Investigators sifted through the wreckage of a bombed-out restaurant in Pakistan's capital and scoured a government database yesterday to try to identify the remains of a suicide attacker who killed 13 people a day earlier.
Officials also vowed to launch a top-level inquiry into why intelligence that warned of a potential attack at the busy downtown marketplace where Friday's blast occurred was not acted upon.
A joint task force of federal police and intelligence agencies has been formed to investigate the blast, which targeted security forces and injured 71 people, mostly bystanders, Interior Minister Aftab Ahmed Khan Sherpao said yesterday.
The attack at the open-air restaurant frequented by police happened shortly after protesters clashed with authorities as the city's radical Red Mosque reopened for the first time since the army ousted Islamic militants in a bloody raid.
Police found a torso and head among the wreckage that they believe are the remains of a suicide bomber.
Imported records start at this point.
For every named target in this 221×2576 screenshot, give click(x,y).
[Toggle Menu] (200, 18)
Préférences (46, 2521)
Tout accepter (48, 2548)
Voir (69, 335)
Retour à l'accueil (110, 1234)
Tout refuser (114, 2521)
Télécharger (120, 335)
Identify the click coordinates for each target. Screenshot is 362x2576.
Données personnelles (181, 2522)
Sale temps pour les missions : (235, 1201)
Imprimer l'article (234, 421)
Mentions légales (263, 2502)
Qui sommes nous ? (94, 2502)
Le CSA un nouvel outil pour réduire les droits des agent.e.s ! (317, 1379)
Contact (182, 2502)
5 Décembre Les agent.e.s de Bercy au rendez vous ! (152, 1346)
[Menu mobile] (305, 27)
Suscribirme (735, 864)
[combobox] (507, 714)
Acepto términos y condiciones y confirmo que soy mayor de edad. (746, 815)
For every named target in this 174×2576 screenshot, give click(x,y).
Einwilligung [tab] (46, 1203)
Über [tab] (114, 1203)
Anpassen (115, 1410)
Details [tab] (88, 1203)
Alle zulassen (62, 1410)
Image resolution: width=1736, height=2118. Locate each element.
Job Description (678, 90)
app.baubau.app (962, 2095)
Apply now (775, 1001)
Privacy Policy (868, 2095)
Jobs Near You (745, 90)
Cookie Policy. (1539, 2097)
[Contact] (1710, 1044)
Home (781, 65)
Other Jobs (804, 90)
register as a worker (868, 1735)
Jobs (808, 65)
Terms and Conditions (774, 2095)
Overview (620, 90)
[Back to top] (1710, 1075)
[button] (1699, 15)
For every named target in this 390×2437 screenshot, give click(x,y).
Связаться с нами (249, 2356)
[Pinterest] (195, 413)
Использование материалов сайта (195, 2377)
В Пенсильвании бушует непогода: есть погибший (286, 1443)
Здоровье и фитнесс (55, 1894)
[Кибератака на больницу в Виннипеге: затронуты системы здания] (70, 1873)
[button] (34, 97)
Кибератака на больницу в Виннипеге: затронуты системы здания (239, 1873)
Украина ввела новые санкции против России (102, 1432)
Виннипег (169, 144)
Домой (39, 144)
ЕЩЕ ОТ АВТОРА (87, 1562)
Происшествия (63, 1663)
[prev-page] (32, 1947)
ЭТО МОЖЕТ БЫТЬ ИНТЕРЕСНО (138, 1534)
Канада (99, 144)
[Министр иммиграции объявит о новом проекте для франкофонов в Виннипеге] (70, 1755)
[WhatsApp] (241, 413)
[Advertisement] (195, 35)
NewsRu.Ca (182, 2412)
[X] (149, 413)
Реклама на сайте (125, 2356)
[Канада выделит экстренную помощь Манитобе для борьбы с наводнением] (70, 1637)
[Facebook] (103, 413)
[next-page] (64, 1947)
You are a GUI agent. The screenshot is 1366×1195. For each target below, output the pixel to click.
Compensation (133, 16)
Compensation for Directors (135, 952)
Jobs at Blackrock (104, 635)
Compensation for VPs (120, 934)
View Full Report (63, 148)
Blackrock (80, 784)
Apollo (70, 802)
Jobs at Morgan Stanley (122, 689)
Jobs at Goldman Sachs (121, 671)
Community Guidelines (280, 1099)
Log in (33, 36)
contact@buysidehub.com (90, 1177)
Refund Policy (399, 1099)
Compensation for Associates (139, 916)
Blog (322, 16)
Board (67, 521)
Sherpao said identifying the remains was difficult because they were mangled in the blast, which had blown the man's nose off. A search of the national identity card database had so far failed to reveal any leads, he said.
"We don't have any information with regard to the suicide bomber," he said.
The blast was the latest in a string of militant revenge attacks on government forces since the mosque raid and deepened the security crisis facing embattled Pakistani President Pervez Musharraf.
Pakistani Interior Ministry spokesman Javed Iqbal Cheema said late on Friday the government had received intelligence about a possible suicide bombing in the Aabpara market where the attack happened about 5:15pm on Friday.
He said there would be an official inquiry into the security lapse, but he also blamed the mosque unrest for creating the conditions in which an attacker could strike.
"If these people had not created such a situation it would not have happened," he said, adding that the Red Mosque had been closed.
Authorities had hoped to restore normalcy to the Pakistani capital by reopening the Lal Masjid, or Red Mosque, to the public, more than two weeks after the commando raid that dislodged militant supporters of the mosque's pro-Taliban clerics. More than 100 people died.
But religious students on Friday staged protests inside the mosque compound and occupied it for several hours.